EXERCISE PASSAGE section start

Historic church in Virginia, United States

Mount Zion Old School Baptist Church, also known as Mount Zion Primitive Baptist Church and Mount Zion Old School Predestinarian Baptist Church, is a historic Primitive Baptist church located at Gilberts Corner, Loudoun County, Virginia. It is now maintained by the Northern Virginia Regional Park Authority: the property including the adjoining cemetery is open from dawn to dusk and the church itself open on the fourth Sunday of various months (except in wintertime), or by reservation for weddings and events.

==History==
The current brick building was built in 1851 and used as a place of worship for Old School Baptists until the 1980s. During the American Civil War, it served as a gathering place for Mosby's Rangers, as well as a hospital and prison.

Both Union and Confederate soldiers are buried in the cemetery, as is a War of 1812 veteran, and several from more recent wars. More than 200 graves from the 19th and 20th centuries are marked with inscribed stones; the cemetery is still in use today. Sixty African Americans are also buried in the segregated section located outside of the enclosed white section. There are only two tombstones with the names intact, Lucinda DeNeal and Lou Green. On Lucina's headstone it reads that she was a "longtime member of the Old School Baptist Church." Immediately outside the cemetery gate is a monument to a battle correspondent who died in the church/hospital after falling from his horse while covering a cavalry engagement in nearby Aldie.

EXERCISE PASSAGE section end
DATA EXCERPT section start

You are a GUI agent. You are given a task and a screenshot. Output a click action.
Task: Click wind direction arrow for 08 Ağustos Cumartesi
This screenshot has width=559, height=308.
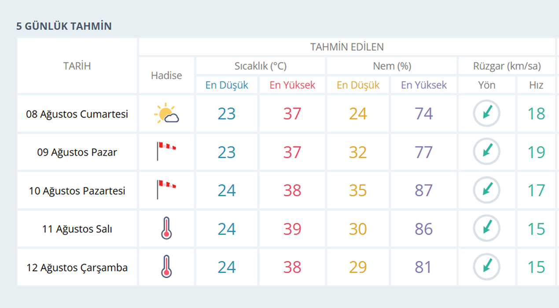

DATA EXCERPT section end

• **EXERCISES**:
A. From the Mount Zion church passage, reproduce the stretch from "Historic church in" through "weddings and events." word for word.
B. According to the Mount Zion church passage, in what year was the current brick building built?

• **WRITTEN ANSWERS**:
A.
Historic church in Virginia, United States

Mount Zion Old School Baptist Church, also known as Mount Zion Primitive Baptist Church and Mount Zion Old School Predestinarian Baptist Church, is a historic Primitive Baptist church located at Gilberts Corner, Loudoun County, Virginia. It is now maintained by the Northern Virginia Regional Park Authority: the property including the adjoining cemetery is open from dawn to dusk and the church itself open on the fourth Sunday of various months (except in wintertime), or by reservation for weddings and events.

B. 1851